Закон десанта – смерть врагам! - Зверев Сергей Иванович - Страница 24
- Предыдущая
- 24/66
- Следующая
— Господи, — сказала, затушив сигарету об стол, Жанна, — да ты не иначе, Вадик, из задницы.
— Я свалился в бойлерную, — признался Вадим. — Применил экстренное торможение, но было поздно.
— А еще чем можешь порадовать? — поинтересовался Макс. — Мы, по правде сказать, тебя уже не ждали.
— Списали с довольствия, — прочавкал Борька.
— Ничем, — вздохнул Вадим, — полный аут. Свалился в бойлерную, а там одни баки с требухой… Свой решающий козырь он после колебаний оставил на потом — уж больно хмурыми и недружественными выглядели физиономии «собратьев» по несчастью. — А вы тут чем занимаетесь? Веселье, погляжу, так и пышет!
— Точно. Праздник русского баяна, — согласилась Жанна.
— Как можем. Присаживайся, — прочавкал Борька, ногой подвигая Вадиму стул, — и вы, мэм, куда-нибудь, — кивнул он Валюше, — давно с вами не виделись.
— А у тебя какие успехи? — Вадим присел.
— Финиш полный, — проворчал очкарик Коля. К чему относилось замечание — к неподдающемуся прыщу или успехам Бориса, — понять было невозможно.
— Вроде того, — кивнул Борька, — двери не поддаются. На волшебное слово не реагируют — заколдованы, а отмычку не сымитировать. Ворота открывались с пульта следящей системы — там все разорвано. Сами врата не отомкнуть, я пытался пролезть с автобуса; это в принципе возможно, но только из любопытства — механизм заклинило, отпирается взрывом.
— Через забор на крышу тянутся два провода, — осторожно заметил Вадим.
— Обнаружили, — кивнул Борька, — когда бродили. Вот только тебя нигде не видели.
— Я отсиживался в бойлерной. Перерезать их нельзя?
— С ума сойти, — хмыкнул Коля Сырко, — все такие электрики, просто страсть. Мы что, летающие ящеры?
— А мне и вовсе кажется, что на периметр отдельная запитка, — сказал Борька. — Хоть убей, не нашел концов. Дважды обогнул периметр — безрезультатно.
«Мог меня и не заметить, — подумал Вадим. — Наверняка не заметил. Хотя кто его знает».
— Ничего технически сложного в этом нет, — продолжал Борька. — Силовой кабель может находиться даже под землей. Пара разрядников — и замыкай его хоть на Славянку со всеми жителями.
— Меня это уже достало, — драматично закатывая глазки, простонала Жанна, — мы топчемся на месте и покорно ждем, пока нас всех успокоят… Мы ужинать сегодня будем? — Она уставилась на прикрытую газетой горку посреди стола, перевела взгляд на пустую банку перед Борькой.

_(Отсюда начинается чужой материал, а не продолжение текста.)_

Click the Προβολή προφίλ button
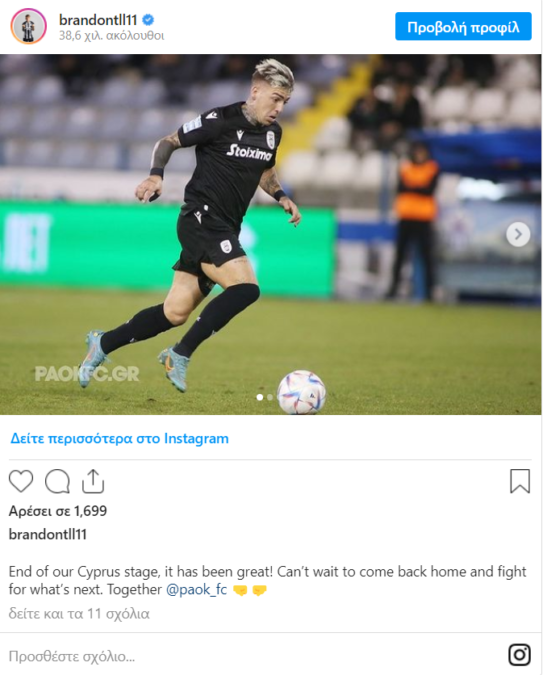This screenshot has width=543, height=675. pos(463,27)
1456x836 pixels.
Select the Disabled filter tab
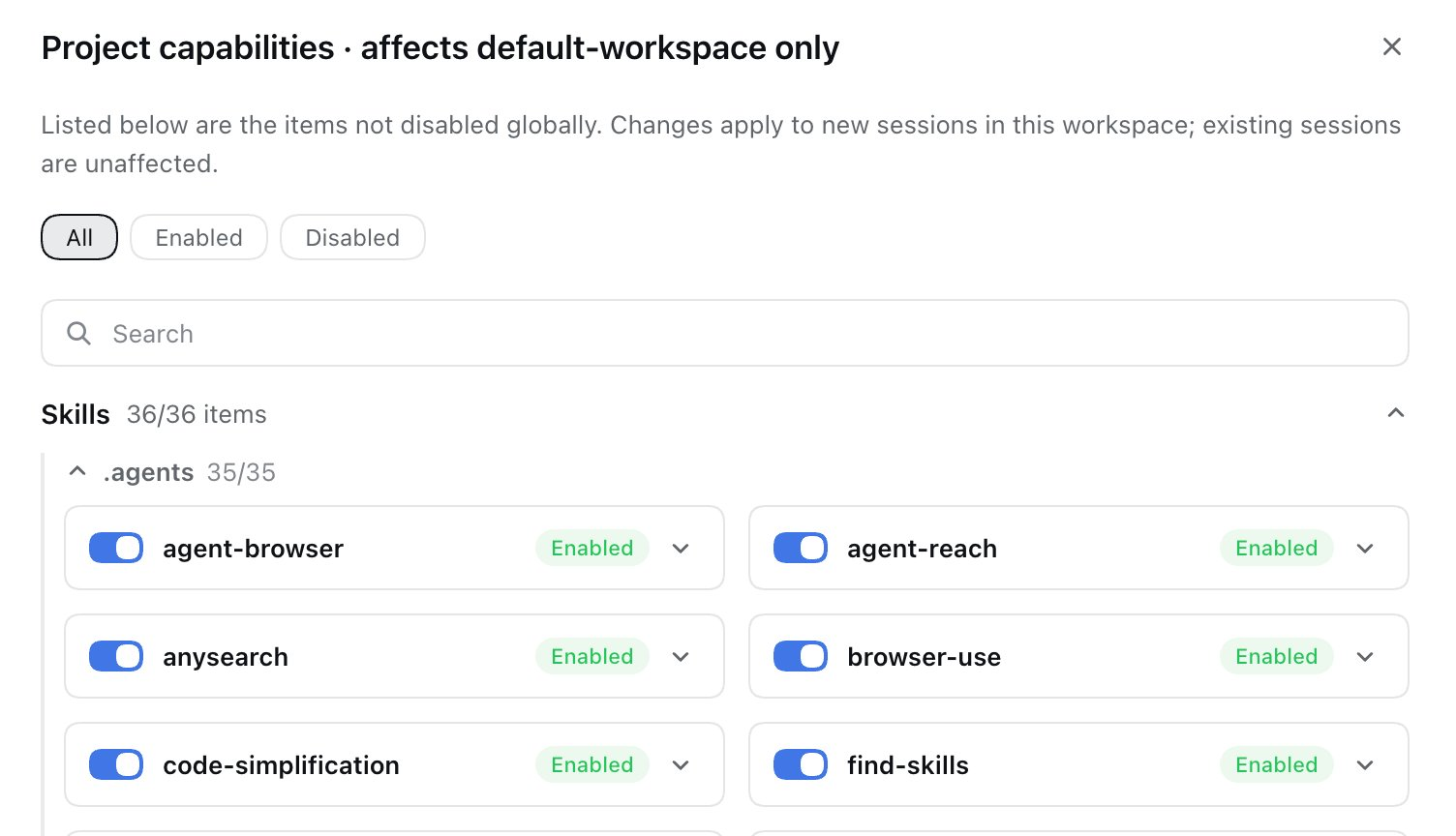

— Определенно, милая, — Журбинцев любовно погладил Жанну по руке. — Порежьте чего-нибудь. Объявляется белый ужин. Дамы угощают кавалеров.
— Боюсь, там уже ничего не осталось, — осуждающе заметил Коля. — Слишком часто некоторые из нас в течение дня забегали в столовую.
— Не смотри на меня с укоризной, — запротестовал Борька, — я никогда не ем централизованно. Я всегда хватаю. Это натура такая. А на природе я вообще сам не свой.
— Послушайте, народ, — сказал Гароцкий, вытирая пот со лба, — мы тянем время, словно намеренно ждем, когда придут и оприходуют нас. Уверяю вас, ждать осталось недолго. Есть только один способ выпутаться. Но в этом должны участвовать все.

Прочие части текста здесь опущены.